La angustia que se experimenta ante peligros reales o imaginados adopta muchas formas. Puede ser difusa e indiferenciada, con miedo a todo, “flotante”. Puede estar ligada a ciertos pensamientos, como la muerte, a la opinión que otros tienen (vergüenza), a yerros propios del pasado (culpa). Identificar el motivo o la constelación dominante es un ejercicio personal saludable.
Más importante que identificar la forma de angustia predominante es clasificar qué hacen las personas, consciente o inconscientemente, con el sentimiento angustioso.
Algunas lo aplacan mediante actitudes filantrópicas. Ayudan a otros, se presentan voluntariamente a colaborar, ofrecen sus servicios. Por obligación, muchas personas cuyos trabajos son ayudar a otros, sienten que hacen lo correcto.
Otras personas reaccionan con retraimiento y derrotismo. Se aíslan, dejan de participar. Suele llamarse a esto depresión en el lenguaje corriente, pero el lenguaje técnico no emplea este término de manera laxa. El diagnóstico debe ser hecho profesionalmente.
Finalmente, la angustia puede elaborarse como agresividad. Todo es criticable, todo es conspiración. Las autoridades no sirven, la vida es una lucha contra todo.
Es esperable que, en situaciones de confinamiento obligatorio que alteren rutinas y contactos sociales, se experimenten transitorias fallas de atención, desorientación temporal y sensación de incapacidad para realizar algunas tareas.
Este conjunto de manifestaciones -angustia, depresión, alteración cognitiva- afectan la autoestima y producen sufrimiento. La palabra “estrés”, ya asimilada al lenguaje corriente, aunque imprecisa, describe la sensación “interior”. Sus manifestaciones se traducen en abandono de tareas, agresividad o comportamientos inadecuados.
El registro histórico indica que son reacciones humanas universales. La Muerte Negra, que asoló Europa en el siglo XIV, o la Pandemia de 1918-19, que siguió a la Primera Guerra Mundial, y en general todas las epidemias se han caracterizado por reacciones semejantes a las actuales. Las descripciones de antes se aplican a la situación actual, pese a los diferentes recursos económicos y técnicos del siglo XXI.

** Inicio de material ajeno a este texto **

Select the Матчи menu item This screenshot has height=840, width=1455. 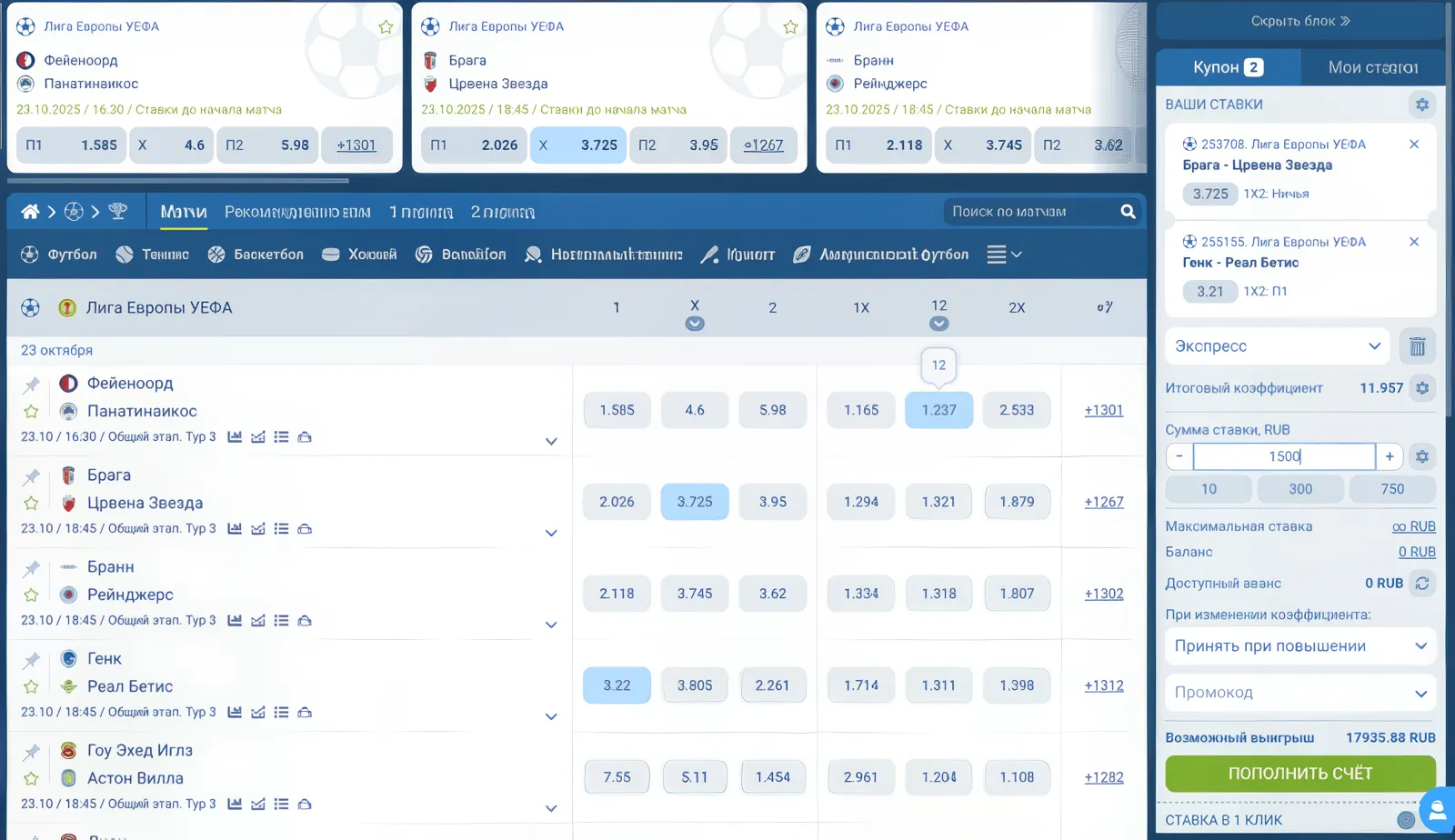point(184,210)
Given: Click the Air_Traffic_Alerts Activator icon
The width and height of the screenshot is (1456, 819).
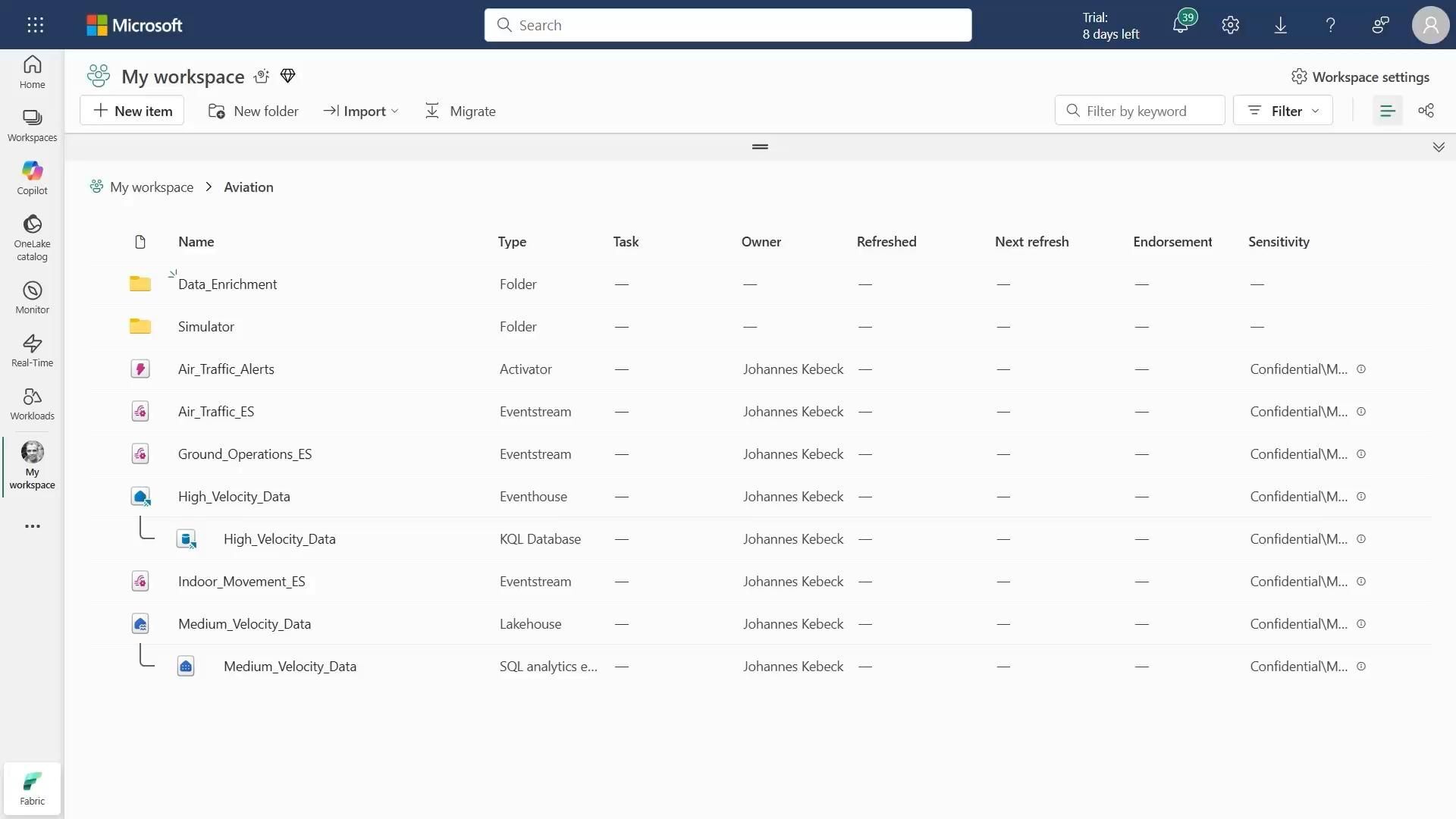Looking at the screenshot, I should coord(140,369).
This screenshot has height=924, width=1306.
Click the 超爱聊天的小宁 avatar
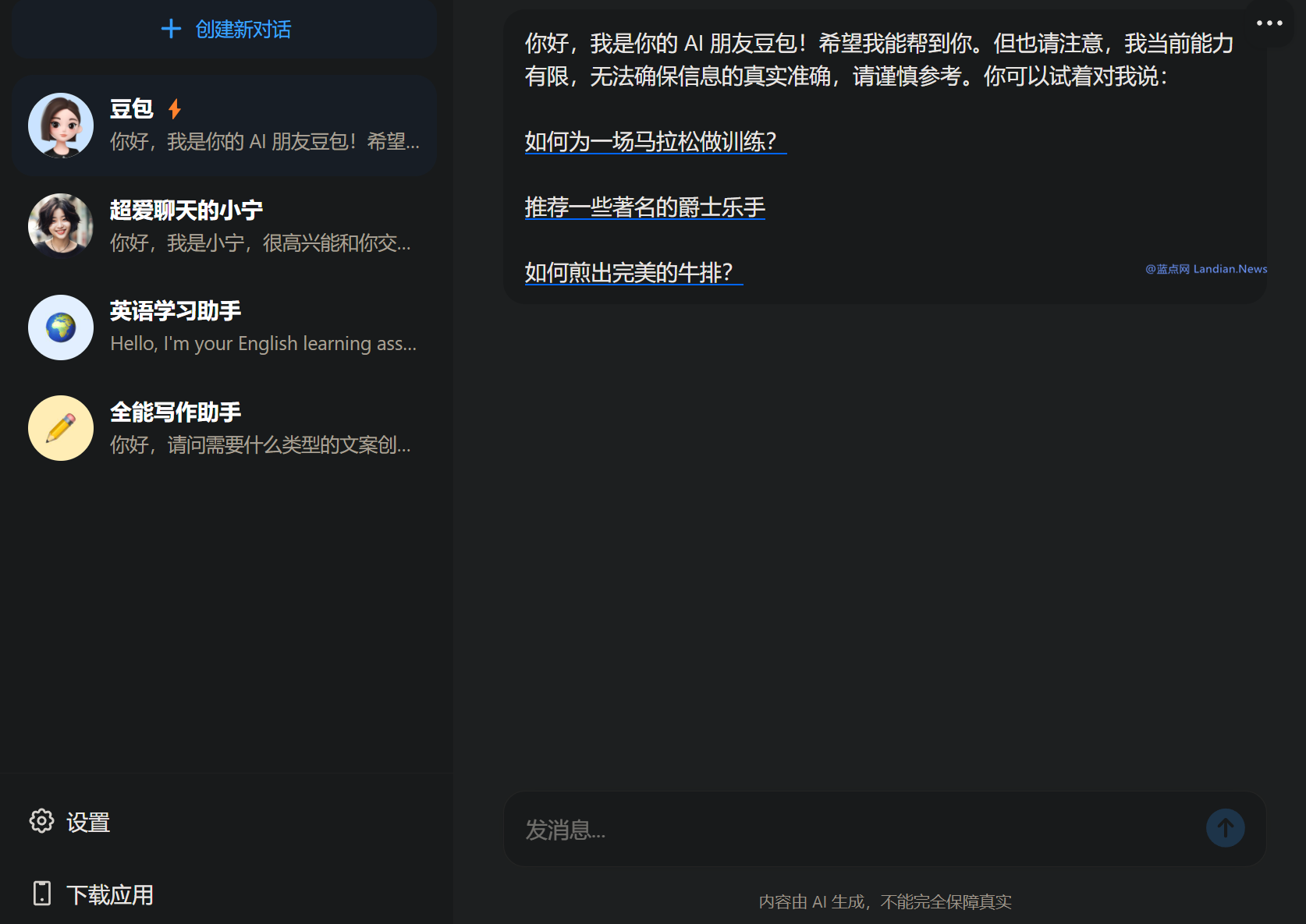pyautogui.click(x=60, y=226)
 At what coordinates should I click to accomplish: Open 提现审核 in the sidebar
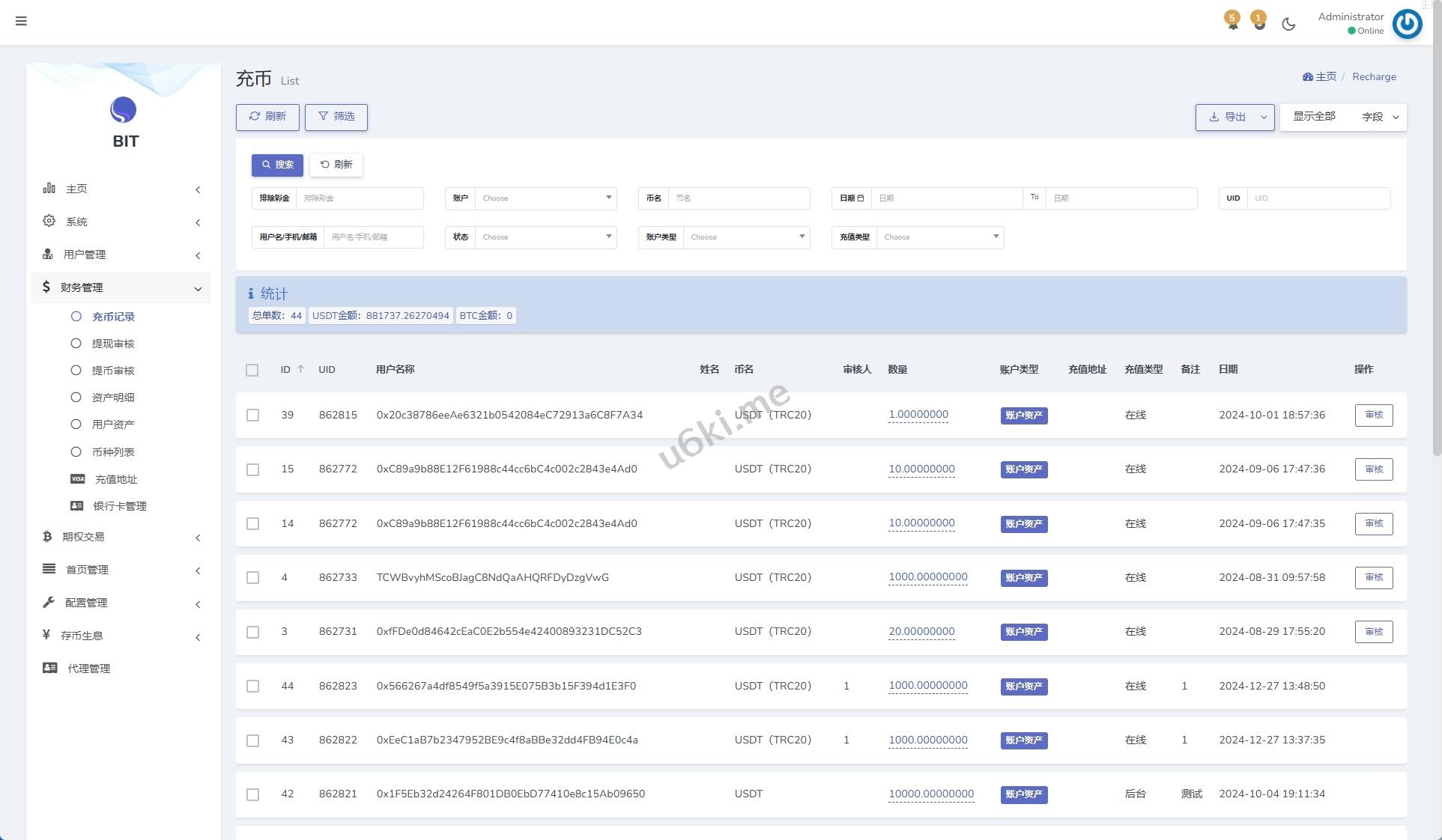click(x=112, y=344)
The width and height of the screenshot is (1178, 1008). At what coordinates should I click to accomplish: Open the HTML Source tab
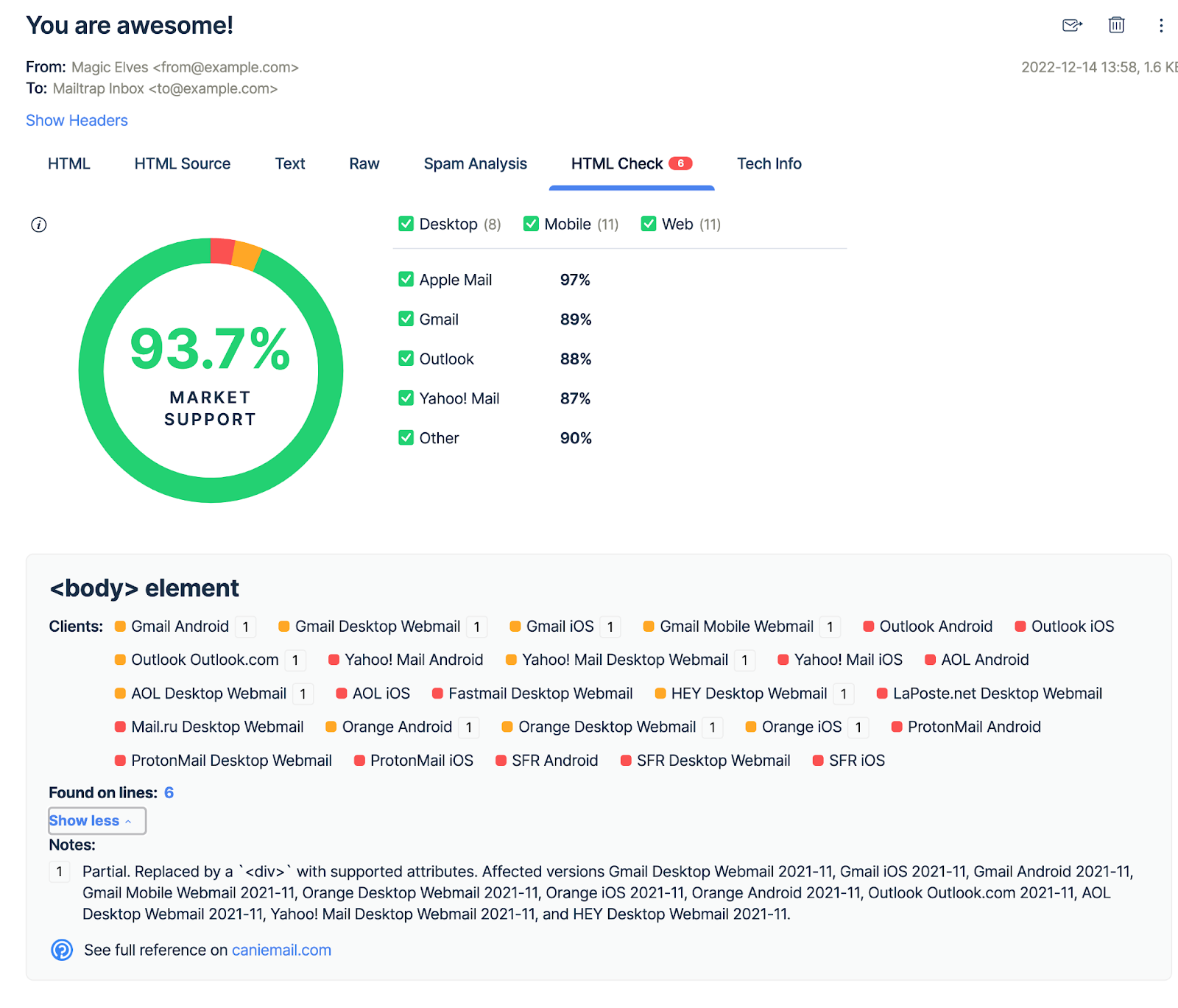[182, 163]
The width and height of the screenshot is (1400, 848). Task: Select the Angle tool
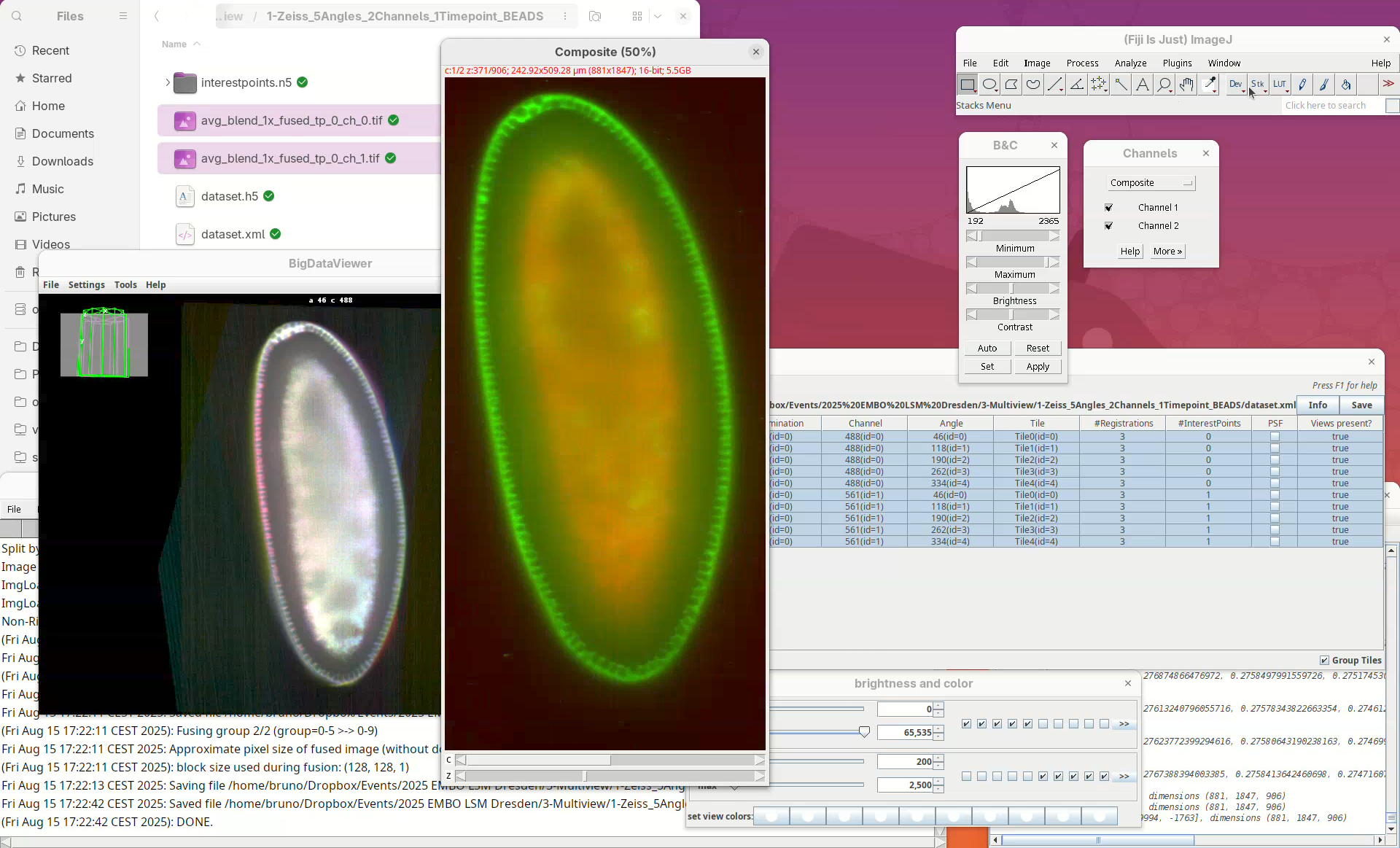pos(1076,85)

En la actualidad se recurre menos a la oración y las ayudas espirituales. Sin embargo, parte de los recursos actuales son de naturaleza ritual y en cada comunidad existen. Si en la Edad Media la Iglesia Católica era suprema autoridad y las causas de la epidemia se atribuían a ira divina, hoy se espera de la ciencia y la medicina que provean explicaciones y remedios. Lo que entonces se podía hacer era poco. Hoy también.
Junto a la aceptación de las dificultades, a una evaluación personal de los propios estados y actitudes, a solicitar ayuda cuando sea necesario, la buena salud mental incluye una dosis de esperanza. También de confianza en los otros significativos y en el conocimiento adecuado.
Dr. Fernando Lolas Stepke
Psiquiatra
Director, Interdisciplinary Center for Studies in Bioethics
Universidad de Chile
Muy buena divulgación de las reacciones «normales» que nos está produciendo la peste de este siglo. Y la referencia al cambio en las creencias, deificando la ciencia, para defenderse de la angustia.